'''
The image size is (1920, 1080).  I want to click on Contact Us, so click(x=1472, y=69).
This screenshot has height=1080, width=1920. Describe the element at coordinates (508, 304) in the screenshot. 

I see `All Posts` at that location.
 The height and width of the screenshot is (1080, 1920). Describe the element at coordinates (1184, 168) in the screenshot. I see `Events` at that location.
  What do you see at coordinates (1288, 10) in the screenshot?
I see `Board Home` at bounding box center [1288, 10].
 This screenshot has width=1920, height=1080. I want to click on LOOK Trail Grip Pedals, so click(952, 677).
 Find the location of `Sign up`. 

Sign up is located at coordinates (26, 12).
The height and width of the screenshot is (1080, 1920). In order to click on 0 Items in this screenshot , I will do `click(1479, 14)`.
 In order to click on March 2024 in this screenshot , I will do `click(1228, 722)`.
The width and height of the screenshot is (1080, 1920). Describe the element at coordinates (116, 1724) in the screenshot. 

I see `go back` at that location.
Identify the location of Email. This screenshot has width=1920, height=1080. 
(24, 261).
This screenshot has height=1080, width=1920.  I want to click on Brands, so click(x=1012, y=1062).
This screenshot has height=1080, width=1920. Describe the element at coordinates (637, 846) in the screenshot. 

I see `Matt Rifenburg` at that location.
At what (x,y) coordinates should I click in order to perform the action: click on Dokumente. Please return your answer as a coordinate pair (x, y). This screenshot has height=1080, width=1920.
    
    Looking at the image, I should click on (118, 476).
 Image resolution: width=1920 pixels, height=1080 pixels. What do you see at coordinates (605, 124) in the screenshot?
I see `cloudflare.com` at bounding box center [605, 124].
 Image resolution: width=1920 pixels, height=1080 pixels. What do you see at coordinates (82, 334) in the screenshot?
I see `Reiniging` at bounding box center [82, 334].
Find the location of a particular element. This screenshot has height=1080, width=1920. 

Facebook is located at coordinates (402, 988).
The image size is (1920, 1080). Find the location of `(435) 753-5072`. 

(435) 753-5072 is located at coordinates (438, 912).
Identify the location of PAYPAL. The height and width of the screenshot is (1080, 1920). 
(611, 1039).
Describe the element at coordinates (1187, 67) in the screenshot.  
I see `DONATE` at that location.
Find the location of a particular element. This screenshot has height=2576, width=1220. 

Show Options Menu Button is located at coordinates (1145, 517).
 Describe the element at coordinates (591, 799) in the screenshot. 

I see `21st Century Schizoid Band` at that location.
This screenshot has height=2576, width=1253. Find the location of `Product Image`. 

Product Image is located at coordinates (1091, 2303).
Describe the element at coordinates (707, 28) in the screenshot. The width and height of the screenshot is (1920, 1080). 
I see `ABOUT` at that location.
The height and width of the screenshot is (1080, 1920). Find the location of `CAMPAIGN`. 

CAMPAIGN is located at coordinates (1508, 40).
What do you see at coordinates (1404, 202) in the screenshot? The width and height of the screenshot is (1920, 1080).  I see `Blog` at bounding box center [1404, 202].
'''
Reproduce every entry above word for word, keeping each line in its original order.

**ANSWER TO THIS EXERCISE**
The image size is (1920, 1080).  I want to click on Contact Us, so click(x=1472, y=69).
This screenshot has height=1080, width=1920. Describe the element at coordinates (508, 304) in the screenshot. 

I see `All Posts` at that location.
 The height and width of the screenshot is (1080, 1920). Describe the element at coordinates (1184, 168) in the screenshot. I see `Events` at that location.
  What do you see at coordinates (1288, 10) in the screenshot?
I see `Board Home` at bounding box center [1288, 10].
 This screenshot has width=1920, height=1080. I want to click on LOOK Trail Grip Pedals, so click(952, 677).
 Find the location of `Sign up`. 

Sign up is located at coordinates (26, 12).
The height and width of the screenshot is (1080, 1920). In order to click on 0 Items in this screenshot , I will do `click(1479, 14)`.
 In order to click on March 2024 in this screenshot , I will do `click(1228, 722)`.
The width and height of the screenshot is (1080, 1920). Describe the element at coordinates (116, 1724) in the screenshot. 

I see `go back` at that location.
Identify the location of Email. This screenshot has width=1920, height=1080. 
(24, 261).
This screenshot has height=1080, width=1920.  I want to click on Brands, so click(x=1012, y=1062).
This screenshot has height=1080, width=1920. Describe the element at coordinates (637, 846) in the screenshot. 

I see `Matt Rifenburg` at that location.
At what (x,y) coordinates should I click in order to perform the action: click on Dokumente. Please return your answer as a coordinate pair (x, y). This screenshot has height=1080, width=1920.
    
    Looking at the image, I should click on (118, 476).
 Image resolution: width=1920 pixels, height=1080 pixels. What do you see at coordinates (605, 124) in the screenshot?
I see `cloudflare.com` at bounding box center [605, 124].
 Image resolution: width=1920 pixels, height=1080 pixels. What do you see at coordinates (82, 334) in the screenshot?
I see `Reiniging` at bounding box center [82, 334].
Find the location of a particular element. This screenshot has height=1080, width=1920. 

Facebook is located at coordinates (402, 988).
The image size is (1920, 1080). Find the location of `(435) 753-5072`. 

(435) 753-5072 is located at coordinates (438, 912).
Identify the location of PAYPAL. The height and width of the screenshot is (1080, 1920). 
(611, 1039).
Describe the element at coordinates (1187, 67) in the screenshot.  
I see `DONATE` at that location.
Find the location of a particular element. This screenshot has height=2576, width=1220. 

Show Options Menu Button is located at coordinates (1145, 517).
 Describe the element at coordinates (591, 799) in the screenshot. 

I see `21st Century Schizoid Band` at that location.
This screenshot has height=2576, width=1253. Find the location of `Product Image`. 

Product Image is located at coordinates (1091, 2303).
Describe the element at coordinates (707, 28) in the screenshot. The width and height of the screenshot is (1920, 1080). 
I see `ABOUT` at that location.
The height and width of the screenshot is (1080, 1920). Find the location of `CAMPAIGN`. 

CAMPAIGN is located at coordinates (1508, 40).
What do you see at coordinates (1404, 202) in the screenshot? The width and height of the screenshot is (1920, 1080).  I see `Blog` at bounding box center [1404, 202].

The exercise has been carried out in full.